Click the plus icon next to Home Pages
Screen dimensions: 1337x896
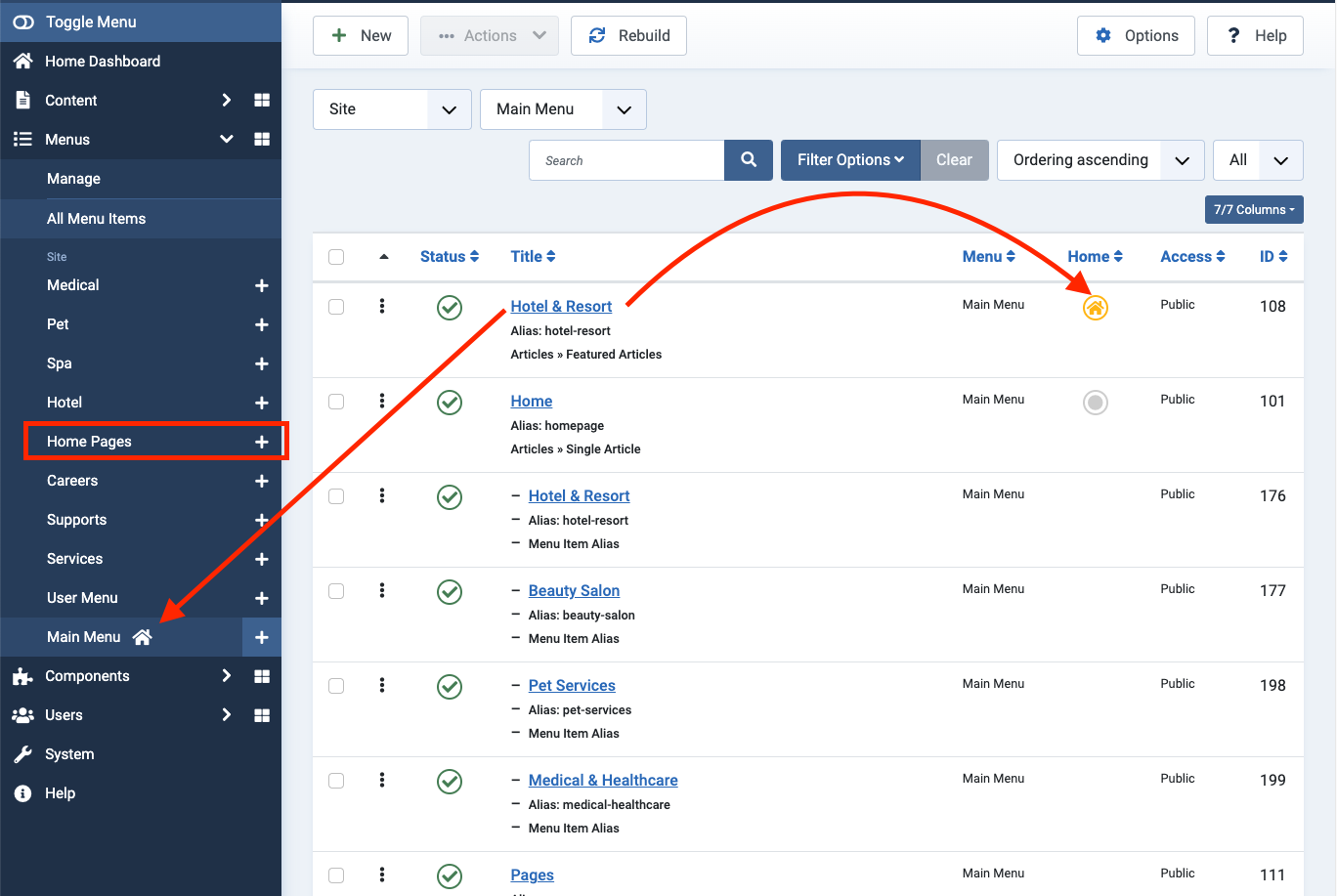coord(262,442)
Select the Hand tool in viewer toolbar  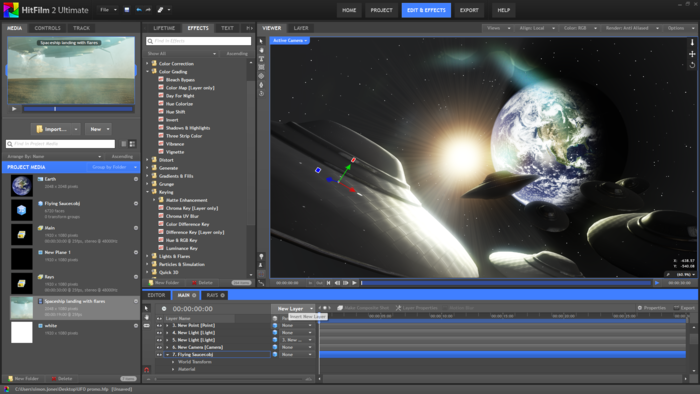coord(262,50)
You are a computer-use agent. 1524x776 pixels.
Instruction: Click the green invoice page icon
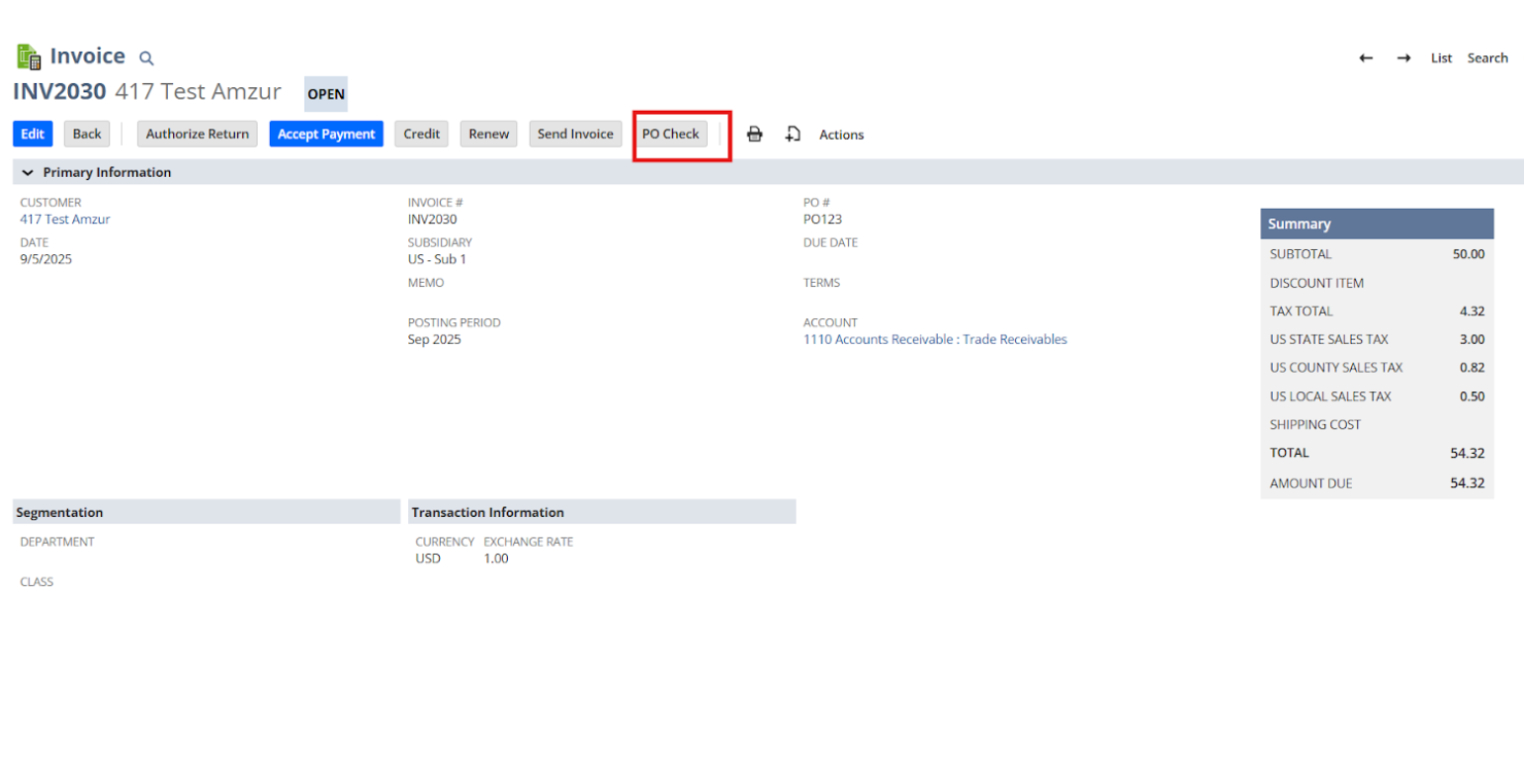point(29,57)
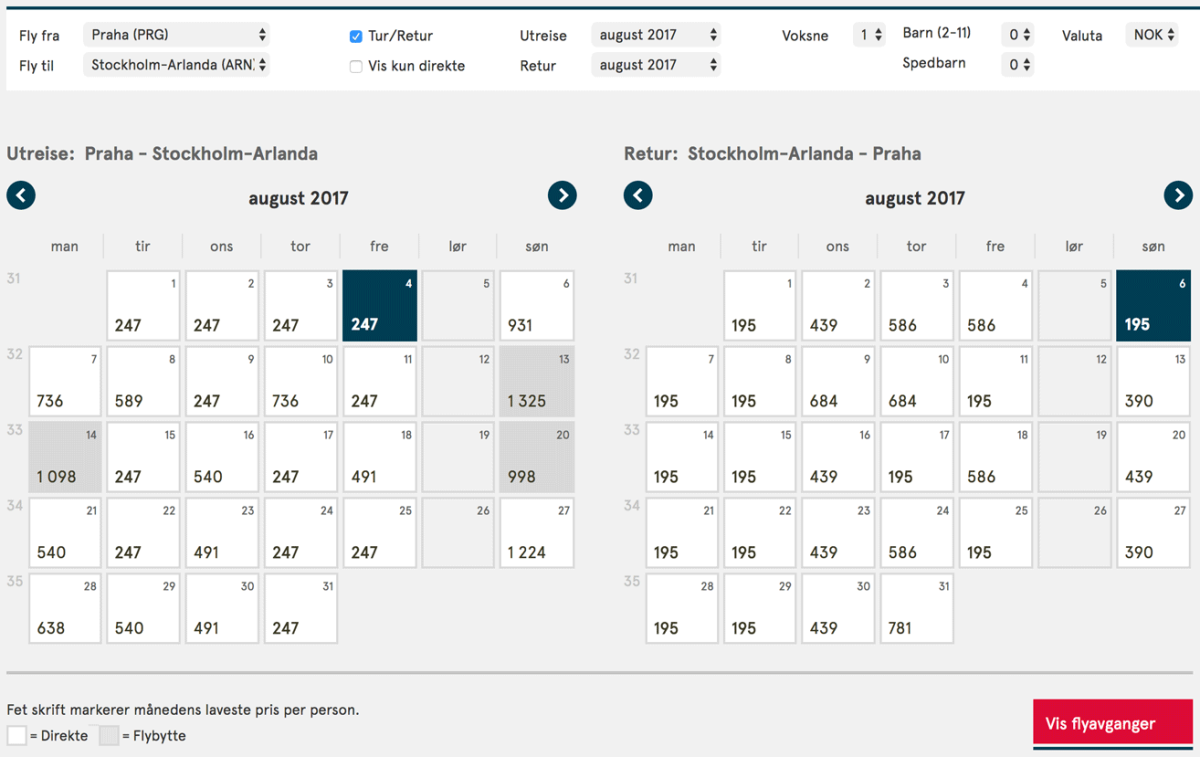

--*--

**ACTIVITY:** Please transcribe exactly the line containing "You are a computer-use" and every later line through the end of the records above, omitting pictures.

**EXERCISE OUTPUT:**
You are a computer-use agent. 1524x776 pixels.
Instruction: Click the green invoice page icon
point(29,57)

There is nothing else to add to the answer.